Requirements
Please reproduce word for word the stretch of the knowledge organization plan below from "database/kb_catalog/ - Business" through "exists (keep as-is)".
--- start Document text ---
Source: data_layer/docs/COMPREHENSIVE_ORGANIZATION_PLAN.md

🎯 Comprehensive Knowledge Organization Plan

Executive Summary

This plan unifies FOUR interconnected knowledge systems into a coherent, discoverable architecture:

database/prompts/ - Prompt components, builders, and generation
database/storage/ - Runtime operational data (code-based examples module)
database/knowledge/ - Retrieval, embeddings, intent (code modules)
database/kb_catalog/ - Business rules, registries, manifests

Core Philosophy: Organize by LIFECYCLE STAGE (source → runtime → queryable), not by data type.

🏗️ Proposed Architecture

Level 1: Source of Truth (Version-Controlled Definitions)

database/
├── SOURCE_OF_TRUTH/                    # NEW: Git-tracked, canonical data
│   ├── schemas/                        # ✅ Already exists (keep as-is)
│   │   ├── canonical/                  # JSON Schema (Draft 2020-12)
--- end Document text ---
--- start Rows ---
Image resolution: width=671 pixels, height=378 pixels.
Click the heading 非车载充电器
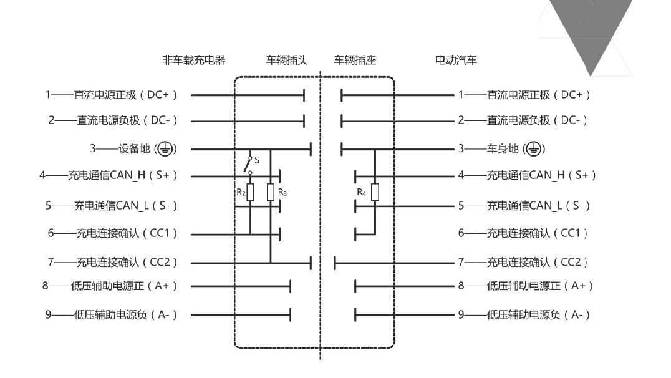tap(194, 60)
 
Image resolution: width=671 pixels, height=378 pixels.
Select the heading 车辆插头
tap(287, 60)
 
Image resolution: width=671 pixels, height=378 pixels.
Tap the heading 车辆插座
tap(355, 60)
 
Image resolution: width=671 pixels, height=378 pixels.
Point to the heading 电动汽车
tap(456, 60)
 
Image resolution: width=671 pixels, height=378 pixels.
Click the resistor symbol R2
tap(250, 192)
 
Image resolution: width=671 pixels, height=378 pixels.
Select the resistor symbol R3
tap(271, 192)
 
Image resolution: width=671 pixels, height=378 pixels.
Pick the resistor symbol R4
tap(375, 192)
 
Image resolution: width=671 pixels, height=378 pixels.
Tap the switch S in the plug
tap(248, 165)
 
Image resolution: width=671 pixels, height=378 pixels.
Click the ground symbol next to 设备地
tap(165, 149)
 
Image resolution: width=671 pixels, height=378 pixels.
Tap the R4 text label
tap(362, 192)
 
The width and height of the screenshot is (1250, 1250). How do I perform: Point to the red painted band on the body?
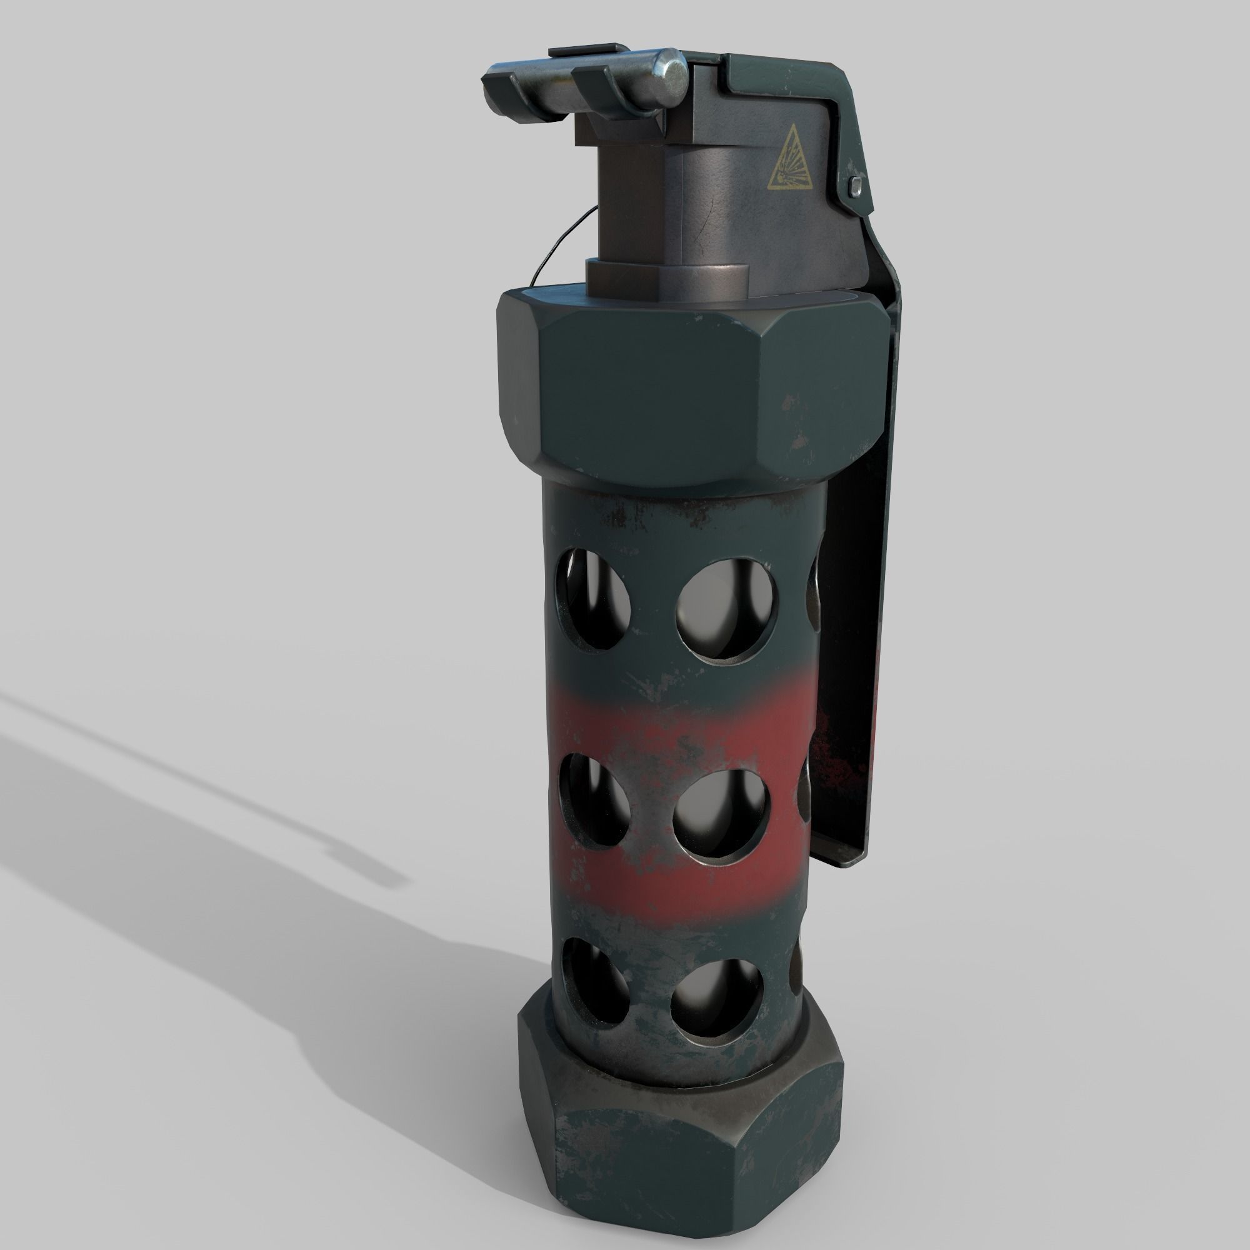point(686,724)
--- end Rows ---
In response
database/kb_catalog/ - Business rules, registries, manifests

Core Philosophy: Organize by LIFECYCLE STAGE (source → runtime → queryable), not by data type.

🏗️ Proposed Architecture

Level 1: Source of Truth (Version-Controlled Definitions)

database/
├── SOURCE_OF_TRUTH/                    # NEW: Git-tracked, canonical data
│   ├── schemas/                        # ✅ Already exists (keep as-is)